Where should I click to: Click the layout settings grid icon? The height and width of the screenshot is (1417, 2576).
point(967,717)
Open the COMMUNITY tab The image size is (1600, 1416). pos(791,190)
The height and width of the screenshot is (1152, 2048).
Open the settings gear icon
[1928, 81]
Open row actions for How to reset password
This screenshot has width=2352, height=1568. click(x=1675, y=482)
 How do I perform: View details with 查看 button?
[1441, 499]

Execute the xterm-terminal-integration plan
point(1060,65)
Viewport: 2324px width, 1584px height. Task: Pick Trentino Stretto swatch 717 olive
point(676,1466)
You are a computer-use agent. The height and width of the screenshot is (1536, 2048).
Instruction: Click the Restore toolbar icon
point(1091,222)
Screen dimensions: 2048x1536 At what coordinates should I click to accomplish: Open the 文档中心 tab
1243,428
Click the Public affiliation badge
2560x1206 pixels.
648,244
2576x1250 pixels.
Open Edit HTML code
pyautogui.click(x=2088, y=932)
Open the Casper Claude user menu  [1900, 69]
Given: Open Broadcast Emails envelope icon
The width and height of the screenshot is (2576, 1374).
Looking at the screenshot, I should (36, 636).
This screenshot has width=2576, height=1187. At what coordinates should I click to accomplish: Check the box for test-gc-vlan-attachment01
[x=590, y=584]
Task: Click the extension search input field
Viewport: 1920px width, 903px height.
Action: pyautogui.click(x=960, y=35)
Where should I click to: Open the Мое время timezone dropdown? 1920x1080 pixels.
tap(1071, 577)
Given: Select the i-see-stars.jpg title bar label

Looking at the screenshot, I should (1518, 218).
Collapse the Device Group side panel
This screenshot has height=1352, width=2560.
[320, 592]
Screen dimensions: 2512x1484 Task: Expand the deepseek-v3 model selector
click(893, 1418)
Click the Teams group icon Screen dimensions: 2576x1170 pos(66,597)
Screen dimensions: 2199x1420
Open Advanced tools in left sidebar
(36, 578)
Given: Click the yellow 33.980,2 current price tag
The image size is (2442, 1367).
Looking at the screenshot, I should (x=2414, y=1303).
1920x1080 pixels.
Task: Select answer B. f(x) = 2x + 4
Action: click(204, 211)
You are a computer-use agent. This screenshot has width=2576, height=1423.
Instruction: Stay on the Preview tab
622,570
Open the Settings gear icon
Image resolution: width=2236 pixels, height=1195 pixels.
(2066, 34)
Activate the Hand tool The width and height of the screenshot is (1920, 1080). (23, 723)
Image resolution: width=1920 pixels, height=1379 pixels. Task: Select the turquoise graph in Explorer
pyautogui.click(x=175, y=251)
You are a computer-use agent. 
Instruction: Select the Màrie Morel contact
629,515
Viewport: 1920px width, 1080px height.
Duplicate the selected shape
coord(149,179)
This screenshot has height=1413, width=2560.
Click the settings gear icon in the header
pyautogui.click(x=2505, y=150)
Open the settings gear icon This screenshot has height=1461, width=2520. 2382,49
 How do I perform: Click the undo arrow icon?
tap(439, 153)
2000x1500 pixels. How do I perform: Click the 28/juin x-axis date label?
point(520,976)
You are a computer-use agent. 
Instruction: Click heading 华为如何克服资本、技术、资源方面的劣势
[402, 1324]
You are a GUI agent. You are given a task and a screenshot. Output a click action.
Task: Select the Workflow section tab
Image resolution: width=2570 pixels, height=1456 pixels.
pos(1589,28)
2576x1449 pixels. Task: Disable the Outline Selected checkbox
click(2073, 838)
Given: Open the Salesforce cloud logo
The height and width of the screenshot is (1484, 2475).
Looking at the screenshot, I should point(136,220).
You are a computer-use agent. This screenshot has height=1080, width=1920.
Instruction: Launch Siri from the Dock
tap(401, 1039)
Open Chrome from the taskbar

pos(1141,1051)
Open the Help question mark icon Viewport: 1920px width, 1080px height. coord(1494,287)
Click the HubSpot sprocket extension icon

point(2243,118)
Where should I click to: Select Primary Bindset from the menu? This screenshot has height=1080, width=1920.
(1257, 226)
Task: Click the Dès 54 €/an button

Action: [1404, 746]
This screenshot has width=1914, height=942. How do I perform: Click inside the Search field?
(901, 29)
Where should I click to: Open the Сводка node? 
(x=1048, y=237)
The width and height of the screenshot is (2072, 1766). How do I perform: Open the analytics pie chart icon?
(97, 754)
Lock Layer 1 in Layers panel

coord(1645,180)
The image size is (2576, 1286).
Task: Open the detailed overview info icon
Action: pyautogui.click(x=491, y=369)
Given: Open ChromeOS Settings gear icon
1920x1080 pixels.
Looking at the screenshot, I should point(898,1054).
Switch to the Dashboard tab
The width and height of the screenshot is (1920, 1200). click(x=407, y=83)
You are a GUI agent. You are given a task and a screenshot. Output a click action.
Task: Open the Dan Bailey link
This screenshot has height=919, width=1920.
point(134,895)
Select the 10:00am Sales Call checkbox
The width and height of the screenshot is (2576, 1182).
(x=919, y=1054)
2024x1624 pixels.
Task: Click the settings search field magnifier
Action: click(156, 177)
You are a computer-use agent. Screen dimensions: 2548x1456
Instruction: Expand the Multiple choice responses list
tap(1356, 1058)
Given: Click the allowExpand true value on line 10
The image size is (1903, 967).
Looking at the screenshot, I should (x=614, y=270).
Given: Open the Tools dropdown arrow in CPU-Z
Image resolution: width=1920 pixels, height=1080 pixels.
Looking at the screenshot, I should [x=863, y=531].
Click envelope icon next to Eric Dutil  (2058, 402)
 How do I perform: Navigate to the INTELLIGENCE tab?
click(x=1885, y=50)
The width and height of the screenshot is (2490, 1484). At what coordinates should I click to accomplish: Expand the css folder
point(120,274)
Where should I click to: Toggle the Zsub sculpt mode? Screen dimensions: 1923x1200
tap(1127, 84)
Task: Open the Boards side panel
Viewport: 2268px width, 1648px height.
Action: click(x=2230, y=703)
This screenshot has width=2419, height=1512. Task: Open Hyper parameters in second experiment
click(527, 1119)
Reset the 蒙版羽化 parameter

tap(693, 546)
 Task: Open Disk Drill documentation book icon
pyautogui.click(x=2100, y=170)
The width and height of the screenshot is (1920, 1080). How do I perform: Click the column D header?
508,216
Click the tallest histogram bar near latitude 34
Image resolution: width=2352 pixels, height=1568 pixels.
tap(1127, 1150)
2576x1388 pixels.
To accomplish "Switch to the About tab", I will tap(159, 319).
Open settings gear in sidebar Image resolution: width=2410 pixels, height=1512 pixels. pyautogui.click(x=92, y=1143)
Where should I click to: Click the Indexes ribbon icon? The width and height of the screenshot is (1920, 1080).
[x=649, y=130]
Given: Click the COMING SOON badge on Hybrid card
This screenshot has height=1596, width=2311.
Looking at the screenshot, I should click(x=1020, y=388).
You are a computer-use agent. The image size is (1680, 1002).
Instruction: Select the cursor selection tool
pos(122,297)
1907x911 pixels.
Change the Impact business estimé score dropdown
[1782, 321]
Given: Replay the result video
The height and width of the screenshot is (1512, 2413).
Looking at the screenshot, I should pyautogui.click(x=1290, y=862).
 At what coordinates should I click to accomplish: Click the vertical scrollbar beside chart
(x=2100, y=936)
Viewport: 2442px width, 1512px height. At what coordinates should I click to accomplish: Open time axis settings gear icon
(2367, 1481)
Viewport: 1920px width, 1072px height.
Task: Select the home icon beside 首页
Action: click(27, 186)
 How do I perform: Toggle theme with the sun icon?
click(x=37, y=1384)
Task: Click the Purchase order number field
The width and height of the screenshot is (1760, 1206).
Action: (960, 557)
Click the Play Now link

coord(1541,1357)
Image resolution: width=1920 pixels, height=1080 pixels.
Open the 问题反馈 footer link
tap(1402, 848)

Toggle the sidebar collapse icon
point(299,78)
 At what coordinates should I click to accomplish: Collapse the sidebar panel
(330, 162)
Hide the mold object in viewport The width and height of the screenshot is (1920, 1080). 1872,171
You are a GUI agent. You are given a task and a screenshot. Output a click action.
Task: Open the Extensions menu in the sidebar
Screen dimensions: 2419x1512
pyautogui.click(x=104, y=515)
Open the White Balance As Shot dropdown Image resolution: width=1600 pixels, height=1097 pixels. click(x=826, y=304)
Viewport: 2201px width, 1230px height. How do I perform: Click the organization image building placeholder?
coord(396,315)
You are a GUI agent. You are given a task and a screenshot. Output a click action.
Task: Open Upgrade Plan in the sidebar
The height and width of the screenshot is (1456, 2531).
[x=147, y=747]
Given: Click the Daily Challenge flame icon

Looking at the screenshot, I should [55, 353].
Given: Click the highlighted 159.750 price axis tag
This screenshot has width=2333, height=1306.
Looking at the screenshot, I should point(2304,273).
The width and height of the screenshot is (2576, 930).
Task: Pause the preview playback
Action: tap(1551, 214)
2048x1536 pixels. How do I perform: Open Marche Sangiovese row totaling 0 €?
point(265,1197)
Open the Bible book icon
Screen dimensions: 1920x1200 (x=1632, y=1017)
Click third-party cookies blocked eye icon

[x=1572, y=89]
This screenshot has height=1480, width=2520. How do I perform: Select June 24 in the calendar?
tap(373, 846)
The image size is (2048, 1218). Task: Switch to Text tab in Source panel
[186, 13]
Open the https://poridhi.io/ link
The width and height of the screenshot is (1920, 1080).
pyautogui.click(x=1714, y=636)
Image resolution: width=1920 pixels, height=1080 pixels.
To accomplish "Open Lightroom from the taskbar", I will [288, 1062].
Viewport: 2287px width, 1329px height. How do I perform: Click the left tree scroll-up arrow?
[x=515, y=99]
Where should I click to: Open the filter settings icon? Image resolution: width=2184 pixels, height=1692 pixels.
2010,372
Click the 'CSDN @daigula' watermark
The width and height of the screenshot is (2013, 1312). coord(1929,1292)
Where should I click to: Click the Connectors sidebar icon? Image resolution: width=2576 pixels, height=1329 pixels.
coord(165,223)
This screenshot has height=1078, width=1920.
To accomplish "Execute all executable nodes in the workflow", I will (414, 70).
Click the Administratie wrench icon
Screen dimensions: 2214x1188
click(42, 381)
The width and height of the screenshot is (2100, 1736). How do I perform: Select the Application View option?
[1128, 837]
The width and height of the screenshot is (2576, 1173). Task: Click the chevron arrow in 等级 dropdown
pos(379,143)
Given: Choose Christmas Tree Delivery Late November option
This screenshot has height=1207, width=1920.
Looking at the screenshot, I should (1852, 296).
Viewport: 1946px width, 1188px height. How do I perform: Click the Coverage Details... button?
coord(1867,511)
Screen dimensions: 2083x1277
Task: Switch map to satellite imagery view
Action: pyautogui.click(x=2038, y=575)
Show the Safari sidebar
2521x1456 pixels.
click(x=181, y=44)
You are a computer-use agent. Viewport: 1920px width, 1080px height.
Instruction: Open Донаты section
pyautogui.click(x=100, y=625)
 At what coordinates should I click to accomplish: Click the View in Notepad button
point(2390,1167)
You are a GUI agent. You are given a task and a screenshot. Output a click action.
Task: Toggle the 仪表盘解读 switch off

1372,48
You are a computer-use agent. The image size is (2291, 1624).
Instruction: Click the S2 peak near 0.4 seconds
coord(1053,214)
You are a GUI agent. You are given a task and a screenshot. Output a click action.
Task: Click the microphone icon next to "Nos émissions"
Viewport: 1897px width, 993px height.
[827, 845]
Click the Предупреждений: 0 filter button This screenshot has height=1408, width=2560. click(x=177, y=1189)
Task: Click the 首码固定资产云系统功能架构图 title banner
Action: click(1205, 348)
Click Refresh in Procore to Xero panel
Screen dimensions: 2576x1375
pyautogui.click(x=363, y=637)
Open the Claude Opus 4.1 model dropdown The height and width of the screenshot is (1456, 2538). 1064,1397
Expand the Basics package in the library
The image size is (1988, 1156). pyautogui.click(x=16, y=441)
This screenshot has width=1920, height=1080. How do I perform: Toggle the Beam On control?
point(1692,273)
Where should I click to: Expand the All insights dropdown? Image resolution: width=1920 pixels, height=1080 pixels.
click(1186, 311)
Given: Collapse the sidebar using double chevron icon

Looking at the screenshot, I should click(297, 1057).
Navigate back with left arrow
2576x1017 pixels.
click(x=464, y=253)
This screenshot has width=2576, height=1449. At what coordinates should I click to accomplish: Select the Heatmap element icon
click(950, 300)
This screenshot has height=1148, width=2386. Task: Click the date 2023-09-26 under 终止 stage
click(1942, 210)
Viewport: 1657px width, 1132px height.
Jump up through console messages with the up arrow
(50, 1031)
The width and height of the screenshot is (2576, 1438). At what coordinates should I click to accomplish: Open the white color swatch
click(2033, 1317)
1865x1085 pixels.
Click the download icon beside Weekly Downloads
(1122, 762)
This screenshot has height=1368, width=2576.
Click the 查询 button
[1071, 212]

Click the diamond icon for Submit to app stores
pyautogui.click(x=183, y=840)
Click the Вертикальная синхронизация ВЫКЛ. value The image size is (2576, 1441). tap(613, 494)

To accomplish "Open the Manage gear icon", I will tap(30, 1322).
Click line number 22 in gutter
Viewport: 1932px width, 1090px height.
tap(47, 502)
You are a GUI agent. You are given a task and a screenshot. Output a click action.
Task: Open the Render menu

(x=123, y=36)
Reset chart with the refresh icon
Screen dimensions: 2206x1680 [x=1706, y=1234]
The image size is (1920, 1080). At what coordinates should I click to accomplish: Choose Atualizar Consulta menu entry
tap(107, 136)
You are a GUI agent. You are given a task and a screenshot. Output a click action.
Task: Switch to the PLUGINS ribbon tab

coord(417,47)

*-*-*

■ Requirement ■
Check all the records above and select each line where the string "will" is found.

■ Exercise output ■
To accomplish "Switch to the About tab", I will tap(159, 319).
To accomplish "Open Lightroom from the taskbar", I will [288, 1062].
To accomplish "Execute all executable nodes in the workflow", I will (414, 70).
To accomplish "Open the Manage gear icon", I will tap(30, 1322).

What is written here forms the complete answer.